• _ABOUT THIS EXERCISE_
Exactly the lines from the one with "This screenshot has width=427, height=485." through the end of the data below must be set down, and no pictures with them.

Stored data entries:
╭──
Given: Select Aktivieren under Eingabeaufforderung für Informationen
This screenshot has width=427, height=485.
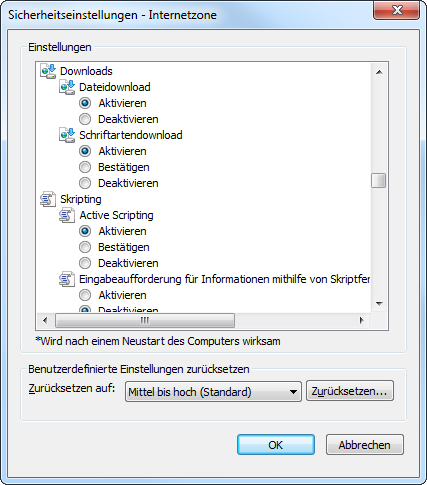Looking at the screenshot, I should pyautogui.click(x=85, y=295).
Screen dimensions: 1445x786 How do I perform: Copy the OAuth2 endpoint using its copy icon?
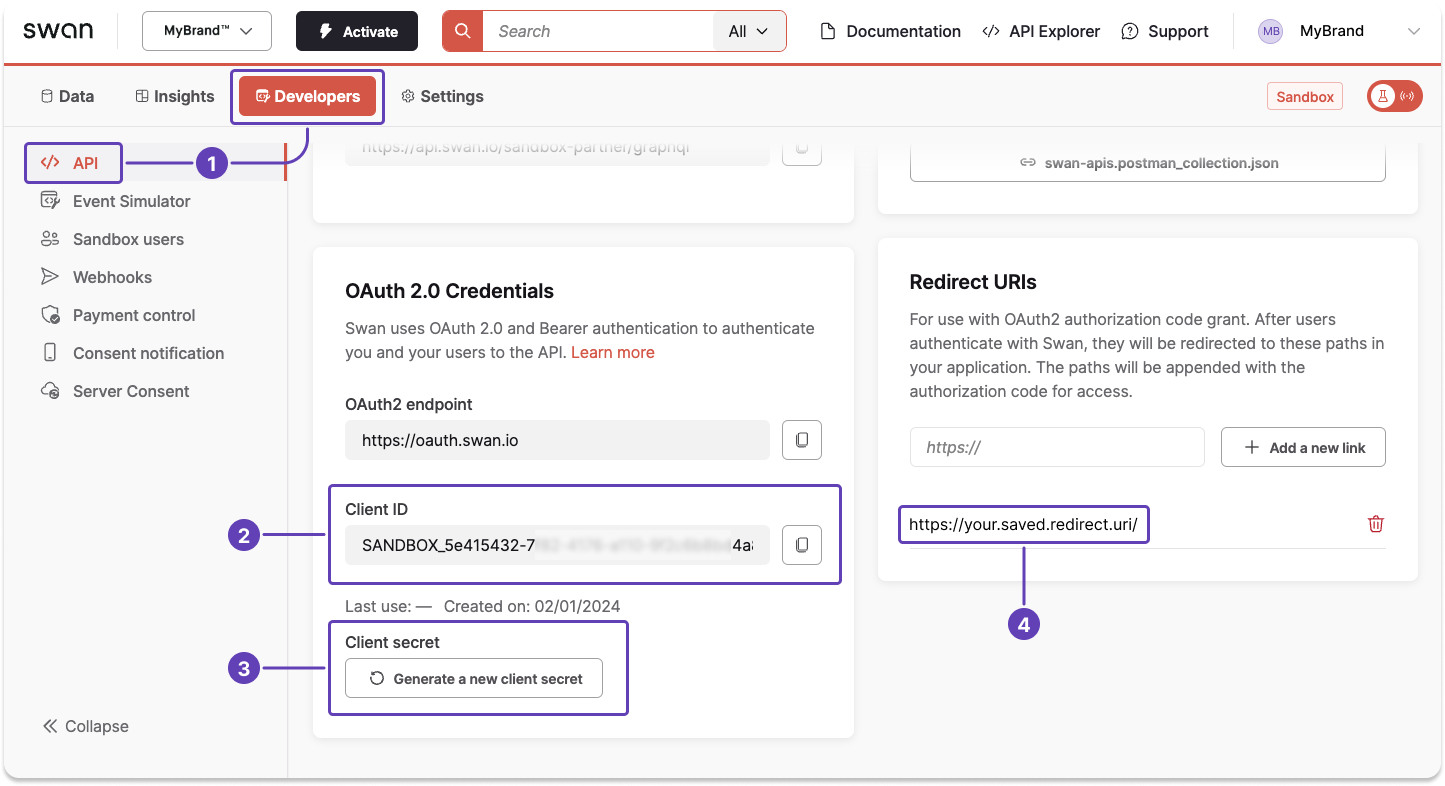801,440
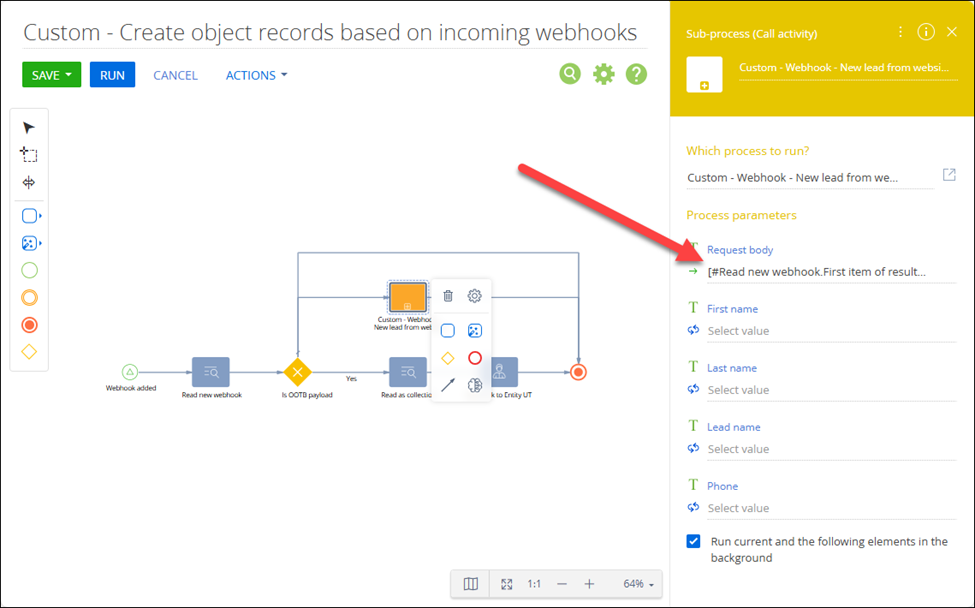Zoom in with the plus button

click(589, 584)
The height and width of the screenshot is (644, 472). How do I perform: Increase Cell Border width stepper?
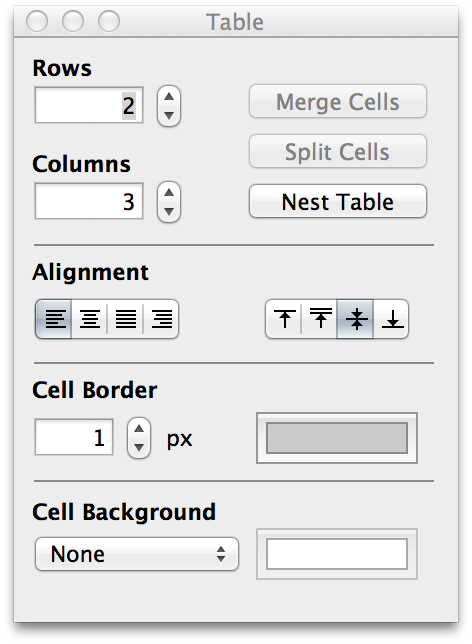pos(139,428)
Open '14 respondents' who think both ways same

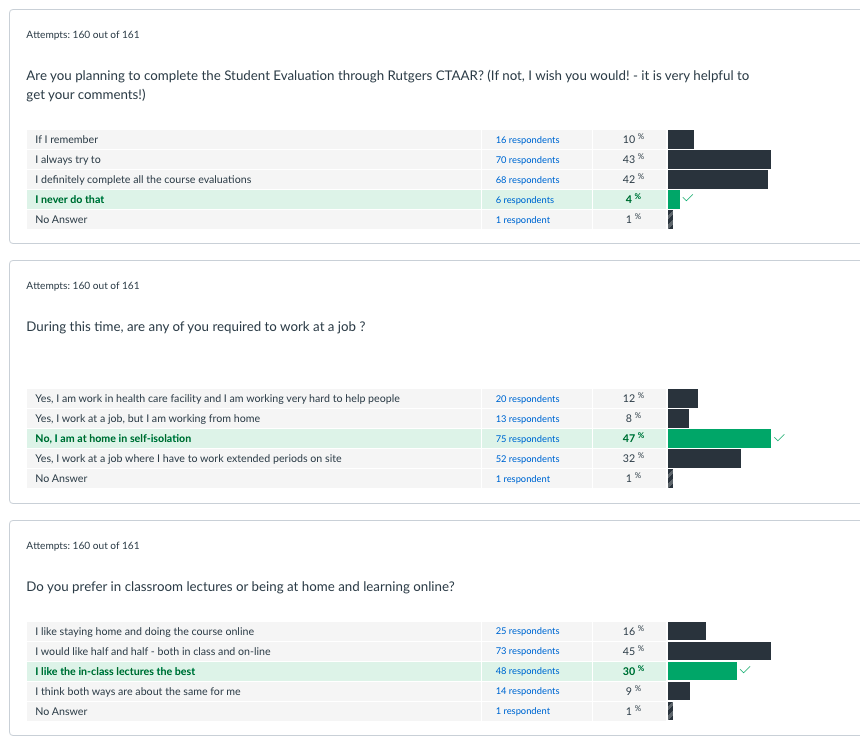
╰──
• _RESPONSE TO THIS TASK_
This screenshot has width=427, height=485.
Looking at the screenshot, I should pyautogui.click(x=85, y=295).
Screen dimensions: 1445x786 How do I perform: Copy the OAuth2 endpoint using its copy icon?
801,440
Zoom in with the plus button

click(589, 584)
The height and width of the screenshot is (644, 472). How do I perform: Increase Cell Border width stepper?
pos(139,428)
Open '14 respondents' who think both ways same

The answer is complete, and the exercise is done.